*BRIEF*. Return, word for word, the lines of the material that begin at the line containing "Activate context help cursor icon" and stop after the line containing "(x=256, y=87)". Include both of those lines.

*DATA FOR THE TASK*.
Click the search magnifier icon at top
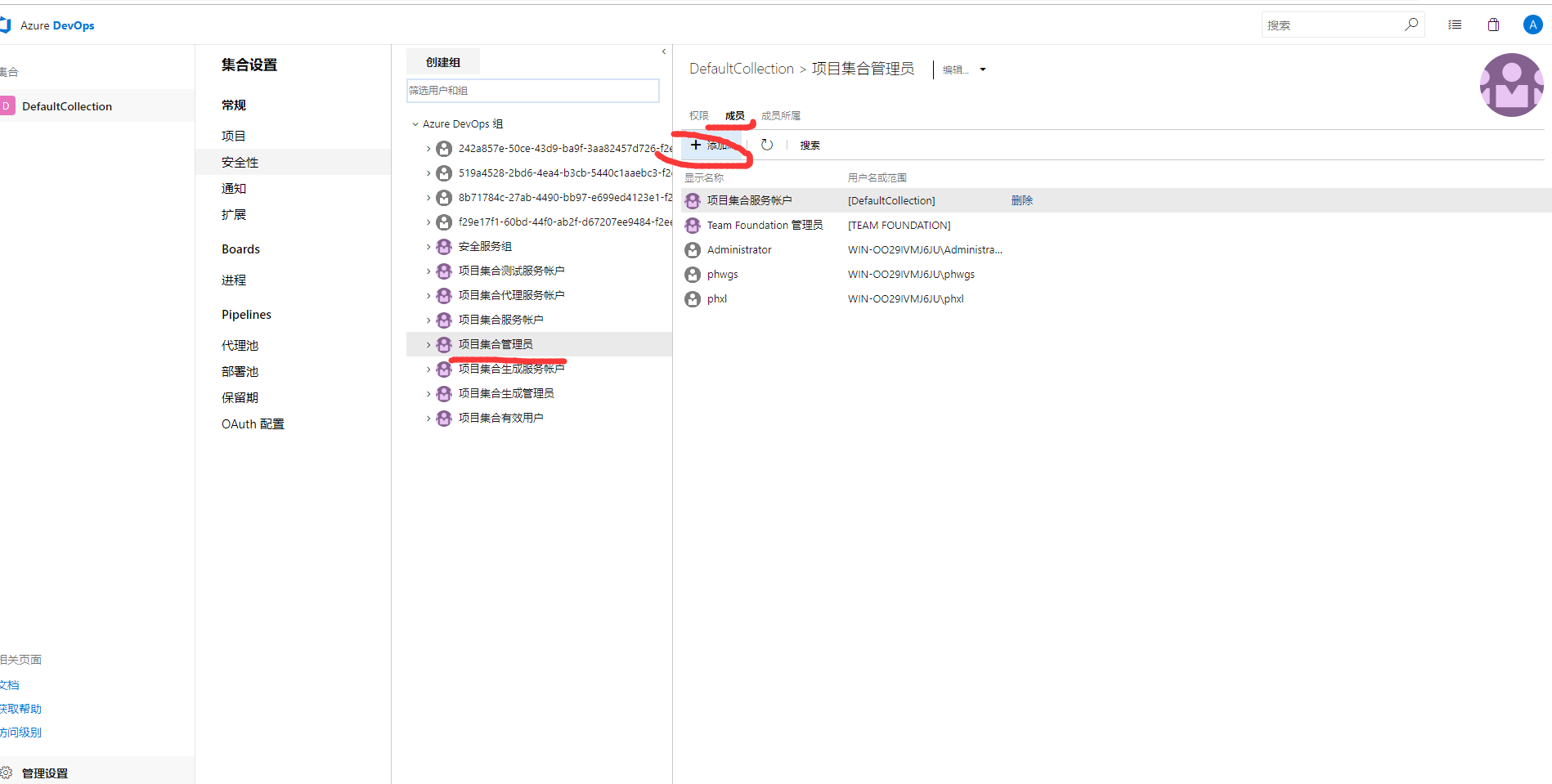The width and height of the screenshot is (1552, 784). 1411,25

* * *

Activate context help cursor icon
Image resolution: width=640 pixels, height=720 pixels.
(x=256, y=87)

* * *

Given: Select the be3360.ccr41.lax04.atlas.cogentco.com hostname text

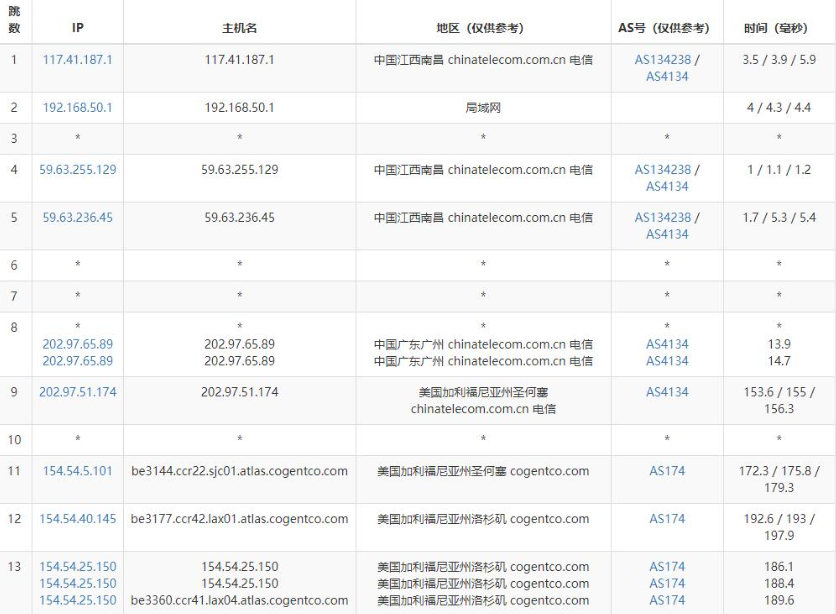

*RESPONSE TO THE TASK*.
Activate context help cursor icon
Image resolution: width=640 pixels, height=720 pixels.
(x=256, y=87)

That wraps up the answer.